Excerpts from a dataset
+++

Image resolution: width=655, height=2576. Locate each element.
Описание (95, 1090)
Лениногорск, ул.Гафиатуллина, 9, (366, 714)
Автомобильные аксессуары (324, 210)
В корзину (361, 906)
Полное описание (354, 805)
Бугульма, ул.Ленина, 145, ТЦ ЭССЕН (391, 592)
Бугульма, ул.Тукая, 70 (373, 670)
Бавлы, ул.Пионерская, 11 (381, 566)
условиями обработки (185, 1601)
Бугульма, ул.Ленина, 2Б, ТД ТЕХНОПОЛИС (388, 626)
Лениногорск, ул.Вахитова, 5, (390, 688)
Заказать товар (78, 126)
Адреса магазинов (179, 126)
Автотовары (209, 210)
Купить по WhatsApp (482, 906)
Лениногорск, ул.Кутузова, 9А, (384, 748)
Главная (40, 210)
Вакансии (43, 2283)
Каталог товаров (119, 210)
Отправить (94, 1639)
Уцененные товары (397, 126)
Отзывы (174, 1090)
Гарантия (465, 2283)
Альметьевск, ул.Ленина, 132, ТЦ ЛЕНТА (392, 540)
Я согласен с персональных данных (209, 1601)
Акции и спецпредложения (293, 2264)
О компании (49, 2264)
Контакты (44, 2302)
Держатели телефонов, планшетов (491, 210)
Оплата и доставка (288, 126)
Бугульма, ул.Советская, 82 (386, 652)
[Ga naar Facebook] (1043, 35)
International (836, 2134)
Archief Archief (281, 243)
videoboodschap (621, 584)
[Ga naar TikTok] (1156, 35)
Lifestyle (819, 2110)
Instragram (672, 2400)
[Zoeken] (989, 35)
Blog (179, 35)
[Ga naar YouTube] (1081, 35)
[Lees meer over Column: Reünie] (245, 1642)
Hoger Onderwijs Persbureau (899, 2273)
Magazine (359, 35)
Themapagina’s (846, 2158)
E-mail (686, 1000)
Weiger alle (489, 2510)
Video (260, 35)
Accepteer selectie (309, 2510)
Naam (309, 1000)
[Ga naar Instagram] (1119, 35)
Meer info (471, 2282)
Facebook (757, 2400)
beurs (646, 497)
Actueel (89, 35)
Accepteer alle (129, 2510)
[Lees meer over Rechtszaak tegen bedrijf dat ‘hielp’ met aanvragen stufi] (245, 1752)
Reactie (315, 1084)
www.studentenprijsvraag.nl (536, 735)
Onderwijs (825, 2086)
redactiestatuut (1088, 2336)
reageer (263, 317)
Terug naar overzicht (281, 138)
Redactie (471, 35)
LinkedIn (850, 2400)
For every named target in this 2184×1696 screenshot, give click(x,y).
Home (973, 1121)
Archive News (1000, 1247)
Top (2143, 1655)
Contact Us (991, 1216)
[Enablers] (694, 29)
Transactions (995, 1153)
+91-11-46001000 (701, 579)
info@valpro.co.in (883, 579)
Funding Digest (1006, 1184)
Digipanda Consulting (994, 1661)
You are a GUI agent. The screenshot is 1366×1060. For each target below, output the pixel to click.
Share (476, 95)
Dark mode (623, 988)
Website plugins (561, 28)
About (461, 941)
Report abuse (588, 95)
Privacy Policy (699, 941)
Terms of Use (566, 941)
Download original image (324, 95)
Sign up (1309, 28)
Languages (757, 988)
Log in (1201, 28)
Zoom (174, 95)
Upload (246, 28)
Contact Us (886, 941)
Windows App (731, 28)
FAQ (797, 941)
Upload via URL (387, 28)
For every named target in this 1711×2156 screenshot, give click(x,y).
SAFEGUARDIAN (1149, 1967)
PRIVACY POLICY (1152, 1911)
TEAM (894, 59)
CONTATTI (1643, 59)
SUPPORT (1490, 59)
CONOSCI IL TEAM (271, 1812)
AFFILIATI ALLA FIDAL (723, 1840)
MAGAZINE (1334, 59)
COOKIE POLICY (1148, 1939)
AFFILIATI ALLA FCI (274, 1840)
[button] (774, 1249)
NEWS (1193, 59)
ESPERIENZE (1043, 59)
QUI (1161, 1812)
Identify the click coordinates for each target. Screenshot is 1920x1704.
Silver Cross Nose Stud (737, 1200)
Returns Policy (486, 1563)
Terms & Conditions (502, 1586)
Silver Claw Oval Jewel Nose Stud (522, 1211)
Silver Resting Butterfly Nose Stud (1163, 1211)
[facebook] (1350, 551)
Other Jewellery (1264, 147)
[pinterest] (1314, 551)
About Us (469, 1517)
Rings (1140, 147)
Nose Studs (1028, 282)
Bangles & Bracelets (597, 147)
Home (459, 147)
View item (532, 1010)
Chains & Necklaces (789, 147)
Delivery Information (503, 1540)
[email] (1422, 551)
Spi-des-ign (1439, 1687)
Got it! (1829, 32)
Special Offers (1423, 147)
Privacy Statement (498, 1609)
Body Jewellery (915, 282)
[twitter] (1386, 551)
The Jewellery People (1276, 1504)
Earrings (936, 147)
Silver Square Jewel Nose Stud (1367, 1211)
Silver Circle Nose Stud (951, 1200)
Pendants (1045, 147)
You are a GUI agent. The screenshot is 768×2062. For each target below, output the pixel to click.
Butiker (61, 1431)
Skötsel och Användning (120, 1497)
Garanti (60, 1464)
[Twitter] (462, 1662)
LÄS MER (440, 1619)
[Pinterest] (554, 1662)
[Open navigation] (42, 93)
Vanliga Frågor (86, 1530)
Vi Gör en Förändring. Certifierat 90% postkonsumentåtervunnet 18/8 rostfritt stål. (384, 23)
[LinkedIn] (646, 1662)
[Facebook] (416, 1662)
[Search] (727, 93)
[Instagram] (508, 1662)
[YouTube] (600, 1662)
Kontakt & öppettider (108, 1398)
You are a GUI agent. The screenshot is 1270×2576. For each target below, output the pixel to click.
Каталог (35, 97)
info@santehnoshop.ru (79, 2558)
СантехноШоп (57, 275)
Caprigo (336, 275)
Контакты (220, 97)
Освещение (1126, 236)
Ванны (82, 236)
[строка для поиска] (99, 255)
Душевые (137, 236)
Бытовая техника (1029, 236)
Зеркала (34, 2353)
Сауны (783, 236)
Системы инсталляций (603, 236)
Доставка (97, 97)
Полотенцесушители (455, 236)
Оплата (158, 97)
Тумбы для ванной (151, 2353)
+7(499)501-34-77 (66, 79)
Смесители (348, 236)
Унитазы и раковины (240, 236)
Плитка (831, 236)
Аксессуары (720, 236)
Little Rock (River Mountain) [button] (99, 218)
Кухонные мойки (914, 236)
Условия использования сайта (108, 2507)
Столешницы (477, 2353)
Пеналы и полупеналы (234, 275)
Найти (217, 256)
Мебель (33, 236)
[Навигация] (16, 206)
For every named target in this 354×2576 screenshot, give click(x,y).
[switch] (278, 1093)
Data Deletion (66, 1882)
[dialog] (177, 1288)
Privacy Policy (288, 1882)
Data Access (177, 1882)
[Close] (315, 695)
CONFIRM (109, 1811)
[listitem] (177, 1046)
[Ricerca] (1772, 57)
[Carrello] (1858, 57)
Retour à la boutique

+++

_WHAT IS BEING ASKED:_
Would you copy, unchanged, the stretch of the records above that begins at the line containing "Video (260, 35)" and ends at the line containing "Returns Policy (486, 1563)", and only that?

_EXERCISE RESULT:_
Video (260, 35)
Accepteer selectie (309, 2510)
Naam (309, 1000)
[Ga naar Instagram] (1119, 35)
Meer info (471, 2282)
Facebook (757, 2400)
beurs (646, 497)
Actueel (89, 35)
Accepteer alle (129, 2510)
[Lees meer over Rechtszaak tegen bedrijf dat ‘hielp’ met aanvragen stufi] (245, 1752)
Reactie (315, 1084)
www.studentenprijsvraag.nl (536, 735)
Onderwijs (825, 2086)
redactiestatuut (1088, 2336)
reageer (263, 317)
Terug naar overzicht (281, 138)
Redactie (471, 35)
LinkedIn (850, 2400)
For every named target in this 2184×1696 screenshot, give click(x,y).
Home (973, 1121)
Archive News (1000, 1247)
Top (2143, 1655)
Contact Us (991, 1216)
[Enablers] (694, 29)
Transactions (995, 1153)
+91-11-46001000 (701, 579)
info@valpro.co.in (883, 579)
Funding Digest (1006, 1184)
Digipanda Consulting (994, 1661)
You are a GUI agent. The screenshot is 1366×1060. For each target below, output the pixel to click.
Share (476, 95)
Dark mode (623, 988)
Website plugins (561, 28)
About (461, 941)
Report abuse (588, 95)
Privacy Policy (699, 941)
Terms of Use (566, 941)
Download original image (324, 95)
Sign up (1309, 28)
Languages (757, 988)
Log in (1201, 28)
Zoom (174, 95)
Upload (246, 28)
Contact Us (886, 941)
Windows App (731, 28)
FAQ (797, 941)
Upload via URL (387, 28)
For every named target in this 1711×2156 screenshot, give click(x,y).
SAFEGUARDIAN (1149, 1967)
PRIVACY POLICY (1152, 1911)
TEAM (894, 59)
CONTATTI (1643, 59)
SUPPORT (1490, 59)
CONOSCI IL TEAM (271, 1812)
AFFILIATI ALLA FIDAL (723, 1840)
MAGAZINE (1334, 59)
COOKIE POLICY (1148, 1939)
AFFILIATI ALLA FCI (274, 1840)
[button] (774, 1249)
NEWS (1193, 59)
ESPERIENZE (1043, 59)
QUI (1161, 1812)
Identify the click coordinates for each target. Screenshot is 1920x1704.
Silver Cross Nose Stud (737, 1200)
Returns Policy (486, 1563)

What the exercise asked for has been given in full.